WORK ORDER:
Give the records back in full, exactly as they read.

[[ INFORMATION SUPPLIED, beginning ]]

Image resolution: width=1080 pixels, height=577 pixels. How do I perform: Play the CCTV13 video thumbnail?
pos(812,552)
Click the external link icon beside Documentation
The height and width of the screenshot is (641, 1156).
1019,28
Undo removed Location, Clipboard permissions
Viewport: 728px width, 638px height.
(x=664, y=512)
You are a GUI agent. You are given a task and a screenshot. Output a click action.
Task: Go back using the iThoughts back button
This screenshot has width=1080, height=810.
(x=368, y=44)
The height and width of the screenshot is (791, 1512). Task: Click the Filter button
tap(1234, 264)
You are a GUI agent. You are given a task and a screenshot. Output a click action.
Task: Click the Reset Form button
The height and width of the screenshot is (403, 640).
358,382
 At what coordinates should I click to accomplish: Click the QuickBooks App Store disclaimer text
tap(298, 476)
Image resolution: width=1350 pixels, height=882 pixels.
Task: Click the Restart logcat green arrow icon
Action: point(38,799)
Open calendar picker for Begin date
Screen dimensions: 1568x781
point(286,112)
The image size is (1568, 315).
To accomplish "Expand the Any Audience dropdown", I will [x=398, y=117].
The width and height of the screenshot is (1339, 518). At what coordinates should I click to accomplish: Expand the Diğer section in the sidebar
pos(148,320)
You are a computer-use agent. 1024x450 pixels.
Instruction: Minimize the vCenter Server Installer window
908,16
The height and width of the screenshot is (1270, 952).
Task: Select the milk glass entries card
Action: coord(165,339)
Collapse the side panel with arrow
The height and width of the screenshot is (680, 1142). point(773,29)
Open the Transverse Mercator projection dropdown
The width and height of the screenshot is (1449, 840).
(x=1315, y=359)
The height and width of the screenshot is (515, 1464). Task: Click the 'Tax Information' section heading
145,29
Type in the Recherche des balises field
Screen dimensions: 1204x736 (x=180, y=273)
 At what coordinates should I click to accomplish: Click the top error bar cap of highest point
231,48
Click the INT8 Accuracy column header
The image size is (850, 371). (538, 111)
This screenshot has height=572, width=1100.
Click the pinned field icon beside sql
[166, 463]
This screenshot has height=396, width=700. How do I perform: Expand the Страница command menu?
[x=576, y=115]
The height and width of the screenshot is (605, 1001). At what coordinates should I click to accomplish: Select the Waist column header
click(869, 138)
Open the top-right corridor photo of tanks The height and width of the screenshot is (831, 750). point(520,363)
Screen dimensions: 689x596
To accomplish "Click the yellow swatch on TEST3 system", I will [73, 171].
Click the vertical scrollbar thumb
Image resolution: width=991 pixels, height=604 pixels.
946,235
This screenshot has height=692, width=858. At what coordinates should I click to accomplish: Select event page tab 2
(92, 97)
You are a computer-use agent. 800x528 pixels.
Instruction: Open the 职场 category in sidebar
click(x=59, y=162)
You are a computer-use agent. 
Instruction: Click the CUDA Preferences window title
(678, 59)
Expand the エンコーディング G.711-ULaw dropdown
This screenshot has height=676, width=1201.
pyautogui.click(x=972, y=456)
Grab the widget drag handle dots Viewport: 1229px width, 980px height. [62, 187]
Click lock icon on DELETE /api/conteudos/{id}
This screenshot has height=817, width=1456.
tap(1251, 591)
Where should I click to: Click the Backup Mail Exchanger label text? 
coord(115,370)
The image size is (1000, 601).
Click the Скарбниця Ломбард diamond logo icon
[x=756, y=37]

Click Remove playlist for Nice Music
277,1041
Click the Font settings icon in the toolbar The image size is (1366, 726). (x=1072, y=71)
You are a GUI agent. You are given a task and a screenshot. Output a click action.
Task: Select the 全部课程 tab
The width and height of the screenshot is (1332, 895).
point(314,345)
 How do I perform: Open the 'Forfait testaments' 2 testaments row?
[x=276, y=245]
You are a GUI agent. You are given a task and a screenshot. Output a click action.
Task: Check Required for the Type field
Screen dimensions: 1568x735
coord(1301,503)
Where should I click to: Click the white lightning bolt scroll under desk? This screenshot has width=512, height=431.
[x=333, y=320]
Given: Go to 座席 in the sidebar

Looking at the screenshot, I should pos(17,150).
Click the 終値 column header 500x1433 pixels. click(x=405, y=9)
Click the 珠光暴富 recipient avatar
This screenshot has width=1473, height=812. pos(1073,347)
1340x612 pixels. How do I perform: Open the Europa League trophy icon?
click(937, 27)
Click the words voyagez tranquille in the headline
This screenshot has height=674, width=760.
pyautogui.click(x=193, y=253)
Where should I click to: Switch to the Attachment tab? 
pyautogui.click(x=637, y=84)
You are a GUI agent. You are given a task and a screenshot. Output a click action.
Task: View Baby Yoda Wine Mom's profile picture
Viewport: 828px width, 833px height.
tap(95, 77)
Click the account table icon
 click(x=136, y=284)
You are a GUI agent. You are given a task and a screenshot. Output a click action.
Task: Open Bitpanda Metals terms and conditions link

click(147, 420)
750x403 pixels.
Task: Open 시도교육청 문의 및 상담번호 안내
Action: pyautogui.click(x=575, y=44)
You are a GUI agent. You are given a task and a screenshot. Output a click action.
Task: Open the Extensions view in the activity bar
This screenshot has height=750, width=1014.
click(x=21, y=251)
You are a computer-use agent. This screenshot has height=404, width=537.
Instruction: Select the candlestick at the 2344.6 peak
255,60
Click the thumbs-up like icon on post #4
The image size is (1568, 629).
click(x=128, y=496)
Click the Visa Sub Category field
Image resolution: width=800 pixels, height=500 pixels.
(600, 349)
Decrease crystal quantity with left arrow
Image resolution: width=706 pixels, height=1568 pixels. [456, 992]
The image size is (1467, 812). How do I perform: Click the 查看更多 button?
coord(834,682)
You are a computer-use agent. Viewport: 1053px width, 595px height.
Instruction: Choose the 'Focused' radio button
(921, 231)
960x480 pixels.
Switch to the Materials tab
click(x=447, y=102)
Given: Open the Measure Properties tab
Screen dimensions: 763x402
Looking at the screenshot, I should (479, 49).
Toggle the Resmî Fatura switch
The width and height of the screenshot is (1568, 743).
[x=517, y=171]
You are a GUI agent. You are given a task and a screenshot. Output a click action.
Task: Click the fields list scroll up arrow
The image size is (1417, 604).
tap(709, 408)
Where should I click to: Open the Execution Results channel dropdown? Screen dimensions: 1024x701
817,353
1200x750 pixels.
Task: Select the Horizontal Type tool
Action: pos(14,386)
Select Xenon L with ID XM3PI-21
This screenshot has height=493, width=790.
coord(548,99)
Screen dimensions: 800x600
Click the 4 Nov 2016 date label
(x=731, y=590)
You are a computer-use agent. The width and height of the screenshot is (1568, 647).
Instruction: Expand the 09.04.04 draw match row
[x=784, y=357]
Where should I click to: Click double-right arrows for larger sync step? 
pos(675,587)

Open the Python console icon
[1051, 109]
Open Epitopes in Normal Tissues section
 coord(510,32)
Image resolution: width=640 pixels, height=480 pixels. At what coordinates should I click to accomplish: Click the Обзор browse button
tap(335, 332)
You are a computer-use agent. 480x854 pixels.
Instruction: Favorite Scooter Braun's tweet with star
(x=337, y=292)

[[ INFORMATION SUPPLIED, end ]]

ANSWER SPACE:
Image resolution: width=1080 pixels, height=577 pixels. How do I perform: Play the CCTV13 video thumbnail?
pos(812,552)
Click the external link icon beside Documentation
The height and width of the screenshot is (641, 1156).
1019,28
Undo removed Location, Clipboard permissions
Viewport: 728px width, 638px height.
(x=664, y=512)
You are a GUI agent. You are given a task and a screenshot. Output a click action.
Task: Go back using the iThoughts back button
This screenshot has width=1080, height=810.
(x=368, y=44)
The height and width of the screenshot is (791, 1512). Task: Click the Filter button
tap(1234, 264)
You are a GUI agent. You are given a task and a screenshot. Output a click action.
Task: Click the Reset Form button
The height and width of the screenshot is (403, 640).
358,382
 At what coordinates should I click to accomplish: Click the QuickBooks App Store disclaimer text
tap(298, 476)
Image resolution: width=1350 pixels, height=882 pixels.
Task: Click the Restart logcat green arrow icon
Action: point(38,799)
Open calendar picker for Begin date
Screen dimensions: 1568x781
point(286,112)
The image size is (1568, 315).
To accomplish "Expand the Any Audience dropdown", I will [x=398, y=117].
The width and height of the screenshot is (1339, 518). At what coordinates should I click to accomplish: Expand the Diğer section in the sidebar
pos(148,320)
You are a computer-use agent. 1024x450 pixels.
Instruction: Minimize the vCenter Server Installer window
908,16
The height and width of the screenshot is (1270, 952).
Task: Select the milk glass entries card
Action: coord(165,339)
Collapse the side panel with arrow
The height and width of the screenshot is (680, 1142). point(773,29)
Open the Transverse Mercator projection dropdown
The width and height of the screenshot is (1449, 840).
(x=1315, y=359)
The height and width of the screenshot is (515, 1464). Task: Click the 'Tax Information' section heading
145,29
Type in the Recherche des balises field
Screen dimensions: 1204x736 (x=180, y=273)
 At what coordinates should I click to accomplish: Click the top error bar cap of highest point
231,48
Click the INT8 Accuracy column header
The image size is (850, 371). (538, 111)
This screenshot has height=572, width=1100.
Click the pinned field icon beside sql
[166, 463]
This screenshot has height=396, width=700. How do I perform: Expand the Страница command menu?
[x=576, y=115]
The height and width of the screenshot is (605, 1001). At what coordinates should I click to accomplish: Select the Waist column header
click(869, 138)
Open the top-right corridor photo of tanks The height and width of the screenshot is (831, 750). point(520,363)
Screen dimensions: 689x596
To accomplish "Click the yellow swatch on TEST3 system", I will [73, 171].
Click the vertical scrollbar thumb
Image resolution: width=991 pixels, height=604 pixels.
946,235
This screenshot has height=692, width=858. At what coordinates should I click to accomplish: Select event page tab 2
(92, 97)
You are a computer-use agent. 800x528 pixels.
Instruction: Open the 职场 category in sidebar
click(x=59, y=162)
You are a computer-use agent. 
Instruction: Click the CUDA Preferences window title
(678, 59)
Expand the エンコーディング G.711-ULaw dropdown
This screenshot has height=676, width=1201.
pyautogui.click(x=972, y=456)
Grab the widget drag handle dots Viewport: 1229px width, 980px height. [62, 187]
Click lock icon on DELETE /api/conteudos/{id}
This screenshot has height=817, width=1456.
tap(1251, 591)
Where should I click to: Click the Backup Mail Exchanger label text? 
coord(115,370)
The image size is (1000, 601).
Click the Скарбниця Ломбард diamond logo icon
[x=756, y=37]

Click Remove playlist for Nice Music
277,1041
Click the Font settings icon in the toolbar The image size is (1366, 726). (x=1072, y=71)
You are a GUI agent. You are given a task and a screenshot. Output a click action.
Task: Select the 全部课程 tab
The width and height of the screenshot is (1332, 895).
point(314,345)
 How do I perform: Open the 'Forfait testaments' 2 testaments row?
[x=276, y=245]
You are a GUI agent. You are given a task and a screenshot. Output a click action.
Task: Check Required for the Type field
Screen dimensions: 1568x735
coord(1301,503)
Where should I click to: Click the white lightning bolt scroll under desk? This screenshot has width=512, height=431.
[x=333, y=320]
Given: Go to 座席 in the sidebar

Looking at the screenshot, I should pos(17,150).
Click the 終値 column header 500x1433 pixels. click(x=405, y=9)
Click the 珠光暴富 recipient avatar
This screenshot has width=1473, height=812. pos(1073,347)
1340x612 pixels. How do I perform: Open the Europa League trophy icon?
click(937, 27)
Click the words voyagez tranquille in the headline
This screenshot has height=674, width=760.
pyautogui.click(x=193, y=253)
Where should I click to: Switch to the Attachment tab? 
pyautogui.click(x=637, y=84)
You are a GUI agent. You are given a task and a screenshot. Output a click action.
Task: View Baby Yoda Wine Mom's profile picture
Viewport: 828px width, 833px height.
tap(95, 77)
Click the account table icon
 click(x=136, y=284)
You are a GUI agent. You are given a task and a screenshot. Output a click action.
Task: Open Bitpanda Metals terms and conditions link

click(147, 420)
750x403 pixels.
Task: Open 시도교육청 문의 및 상담번호 안내
Action: pyautogui.click(x=575, y=44)
You are a GUI agent. You are given a task and a screenshot. Output a click action.
Task: Open the Extensions view in the activity bar
This screenshot has height=750, width=1014.
click(x=21, y=251)
You are a computer-use agent. This screenshot has height=404, width=537.
Instruction: Select the candlestick at the 2344.6 peak
255,60
Click the thumbs-up like icon on post #4
The image size is (1568, 629).
click(x=128, y=496)
Click the Visa Sub Category field
Image resolution: width=800 pixels, height=500 pixels.
(600, 349)
Decrease crystal quantity with left arrow
Image resolution: width=706 pixels, height=1568 pixels. [456, 992]
The image size is (1467, 812). How do I perform: Click the 查看更多 button?
coord(834,682)
You are a computer-use agent. Viewport: 1053px width, 595px height.
Instruction: Choose the 'Focused' radio button
(921, 231)
960x480 pixels.
Switch to the Materials tab
click(x=447, y=102)
Given: Open the Measure Properties tab
Screen dimensions: 763x402
Looking at the screenshot, I should (479, 49).
Toggle the Resmî Fatura switch
The width and height of the screenshot is (1568, 743).
[x=517, y=171]
You are a GUI agent. You are given a task and a screenshot. Output a click action.
Task: Click the fields list scroll up arrow
The image size is (1417, 604).
tap(709, 408)
Where should I click to: Open the Execution Results channel dropdown? Screen dimensions: 1024x701
817,353
1200x750 pixels.
Task: Select the Horizontal Type tool
Action: pos(14,386)
Select Xenon L with ID XM3PI-21
This screenshot has height=493, width=790.
coord(548,99)
Screen dimensions: 800x600
Click the 4 Nov 2016 date label
(x=731, y=590)
You are a computer-use agent. The width and height of the screenshot is (1568, 647).
Instruction: Expand the 09.04.04 draw match row
[x=784, y=357]
Where should I click to: Click double-right arrows for larger sync step? 
pos(675,587)

Open the Python console icon
[1051, 109]
Open Epitopes in Normal Tissues section
 coord(510,32)
Image resolution: width=640 pixels, height=480 pixels. At what coordinates should I click to accomplish: Click the Обзор browse button
tap(335, 332)
You are a computer-use agent. 480x854 pixels.
Instruction: Favorite Scooter Braun's tweet with star
(x=337, y=292)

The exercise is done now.